[Records contained in a dataset]
_____
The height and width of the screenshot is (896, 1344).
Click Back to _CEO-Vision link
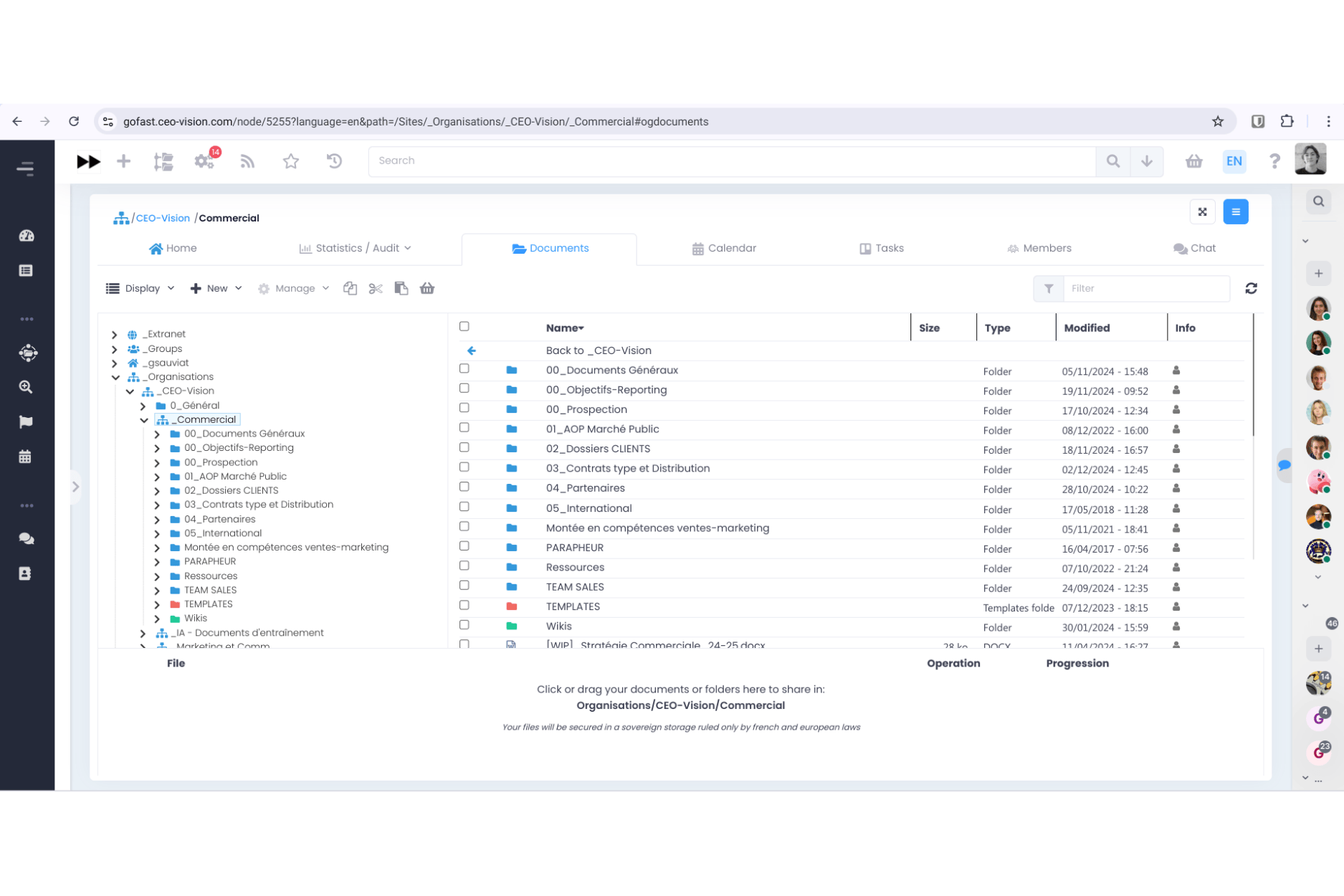[x=598, y=351]
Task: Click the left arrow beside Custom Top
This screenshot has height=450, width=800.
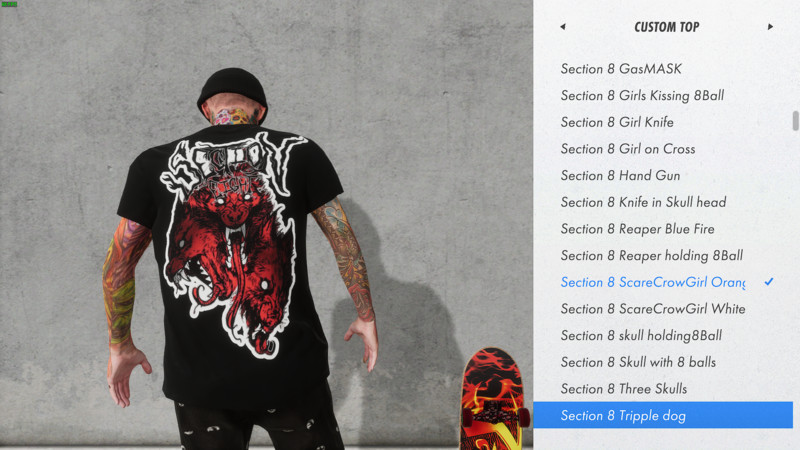Action: 563,27
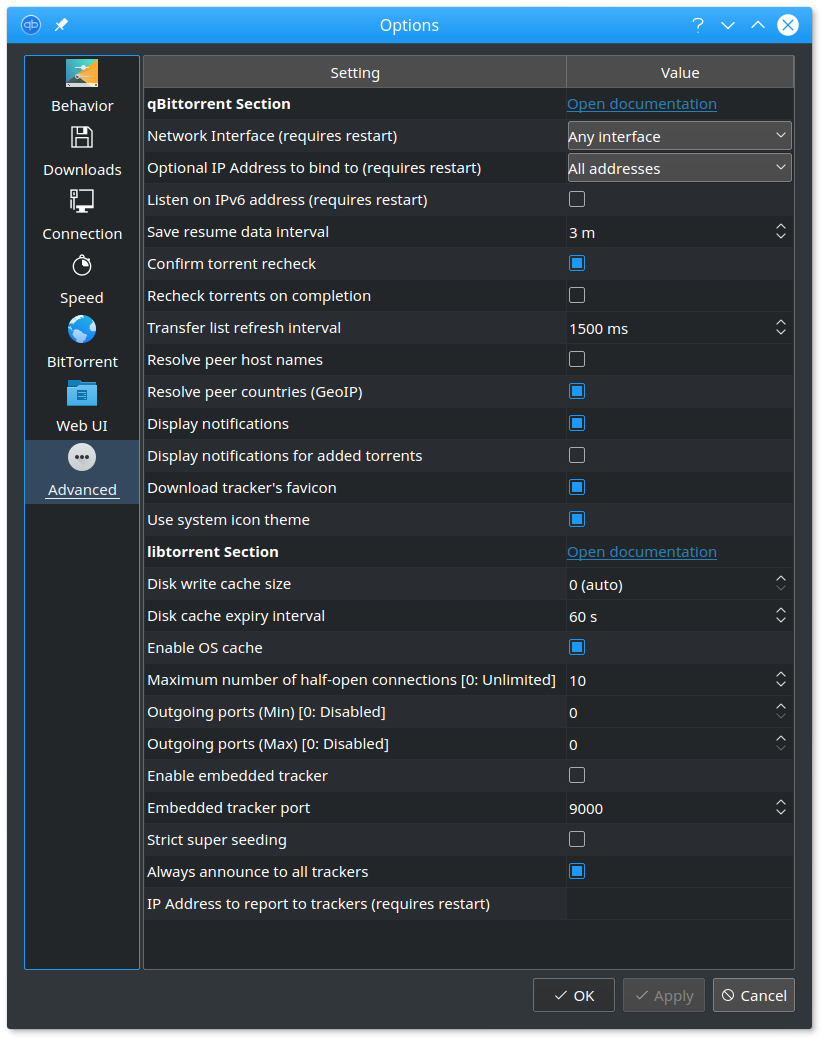Enable Listen on IPv6 address checkbox

[577, 199]
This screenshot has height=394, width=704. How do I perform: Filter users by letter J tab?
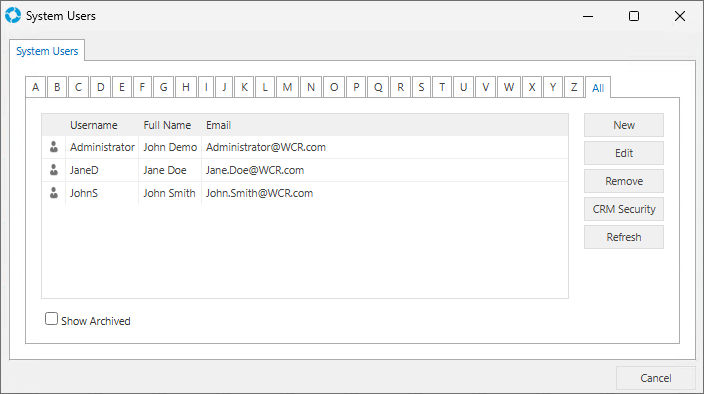point(224,87)
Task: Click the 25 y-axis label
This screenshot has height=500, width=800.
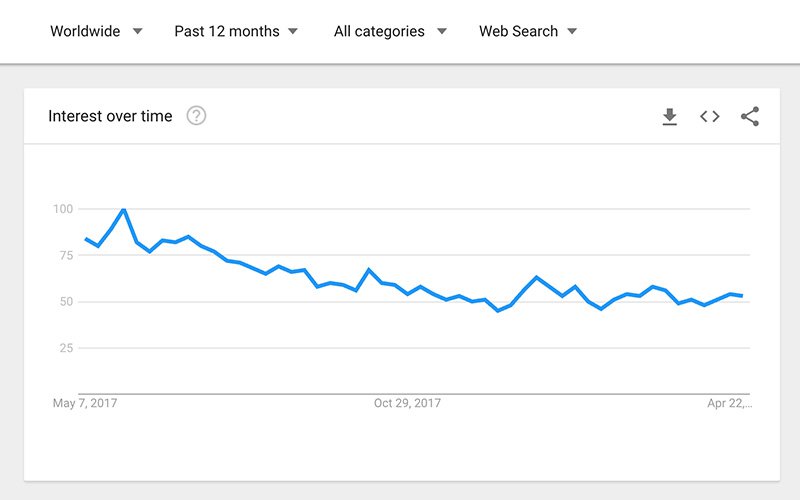Action: (x=66, y=348)
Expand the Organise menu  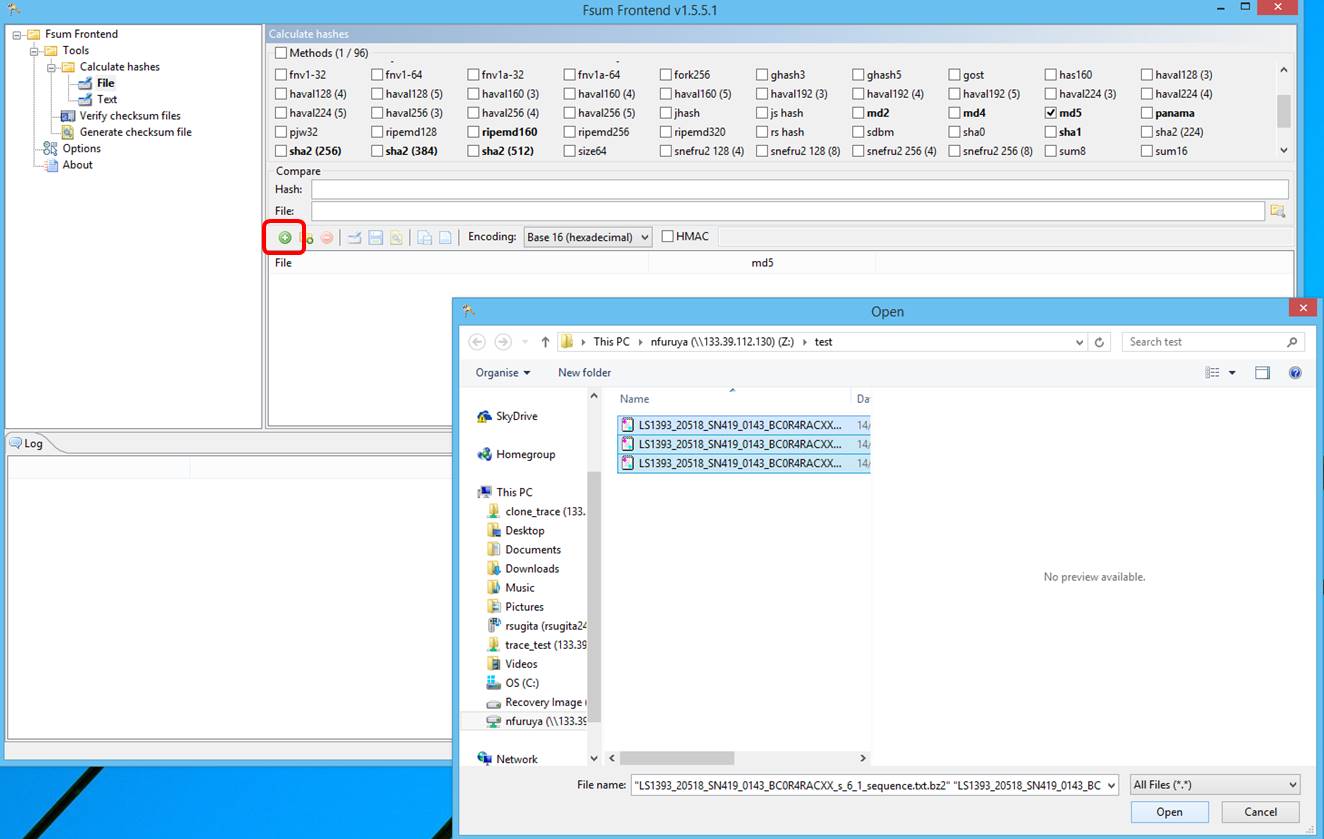[x=503, y=373]
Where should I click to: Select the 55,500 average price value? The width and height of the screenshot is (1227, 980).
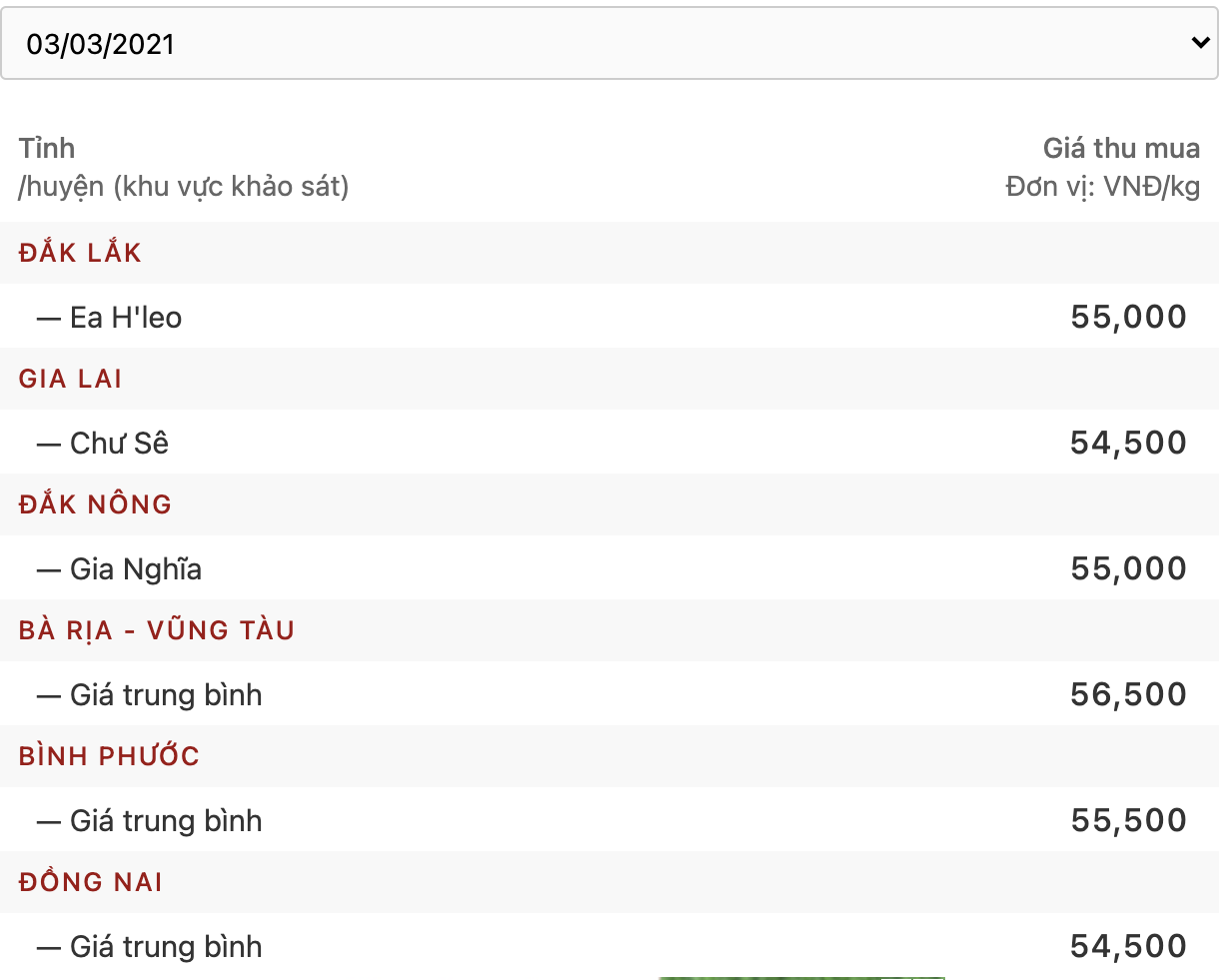1128,820
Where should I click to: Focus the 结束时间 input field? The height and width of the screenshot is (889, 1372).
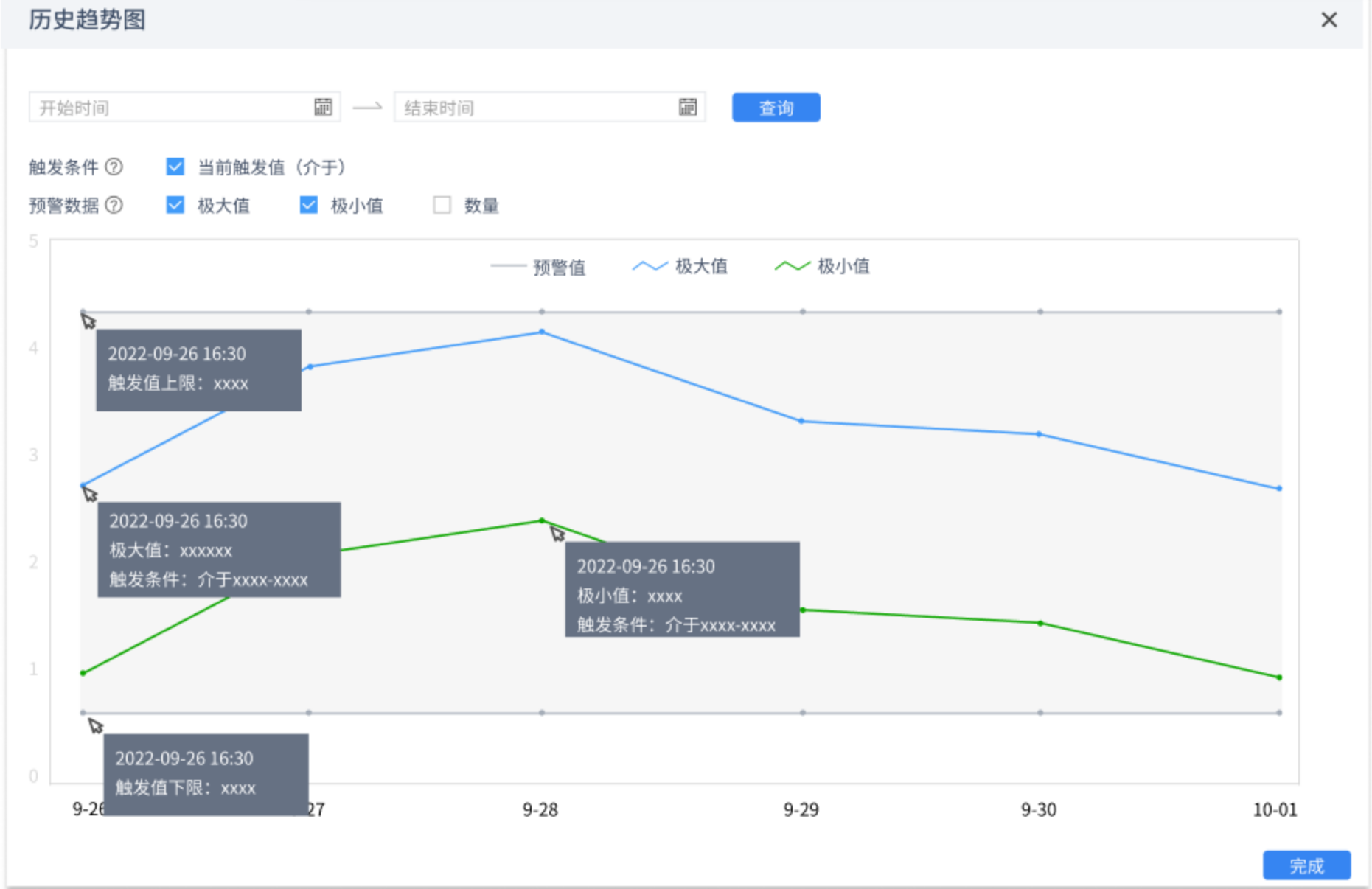[534, 108]
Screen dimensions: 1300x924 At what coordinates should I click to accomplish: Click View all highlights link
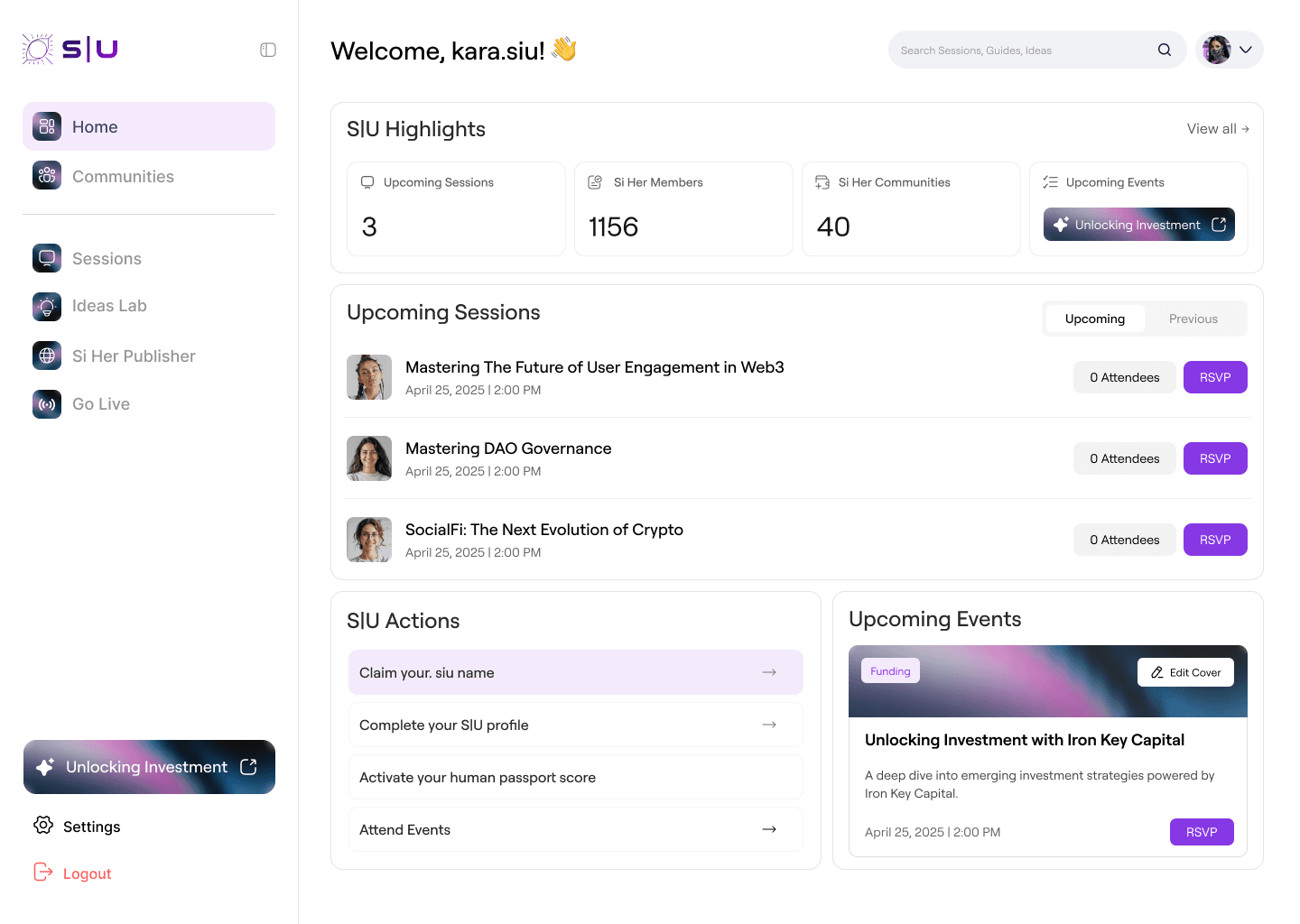coord(1217,129)
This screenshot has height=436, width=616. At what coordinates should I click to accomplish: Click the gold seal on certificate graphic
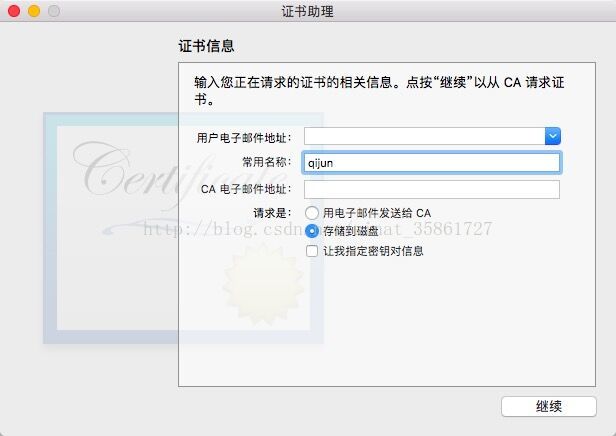click(262, 284)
_____
Report, using only a number, how many lines above hold the word "Task".

OUTPUT BELOW: 2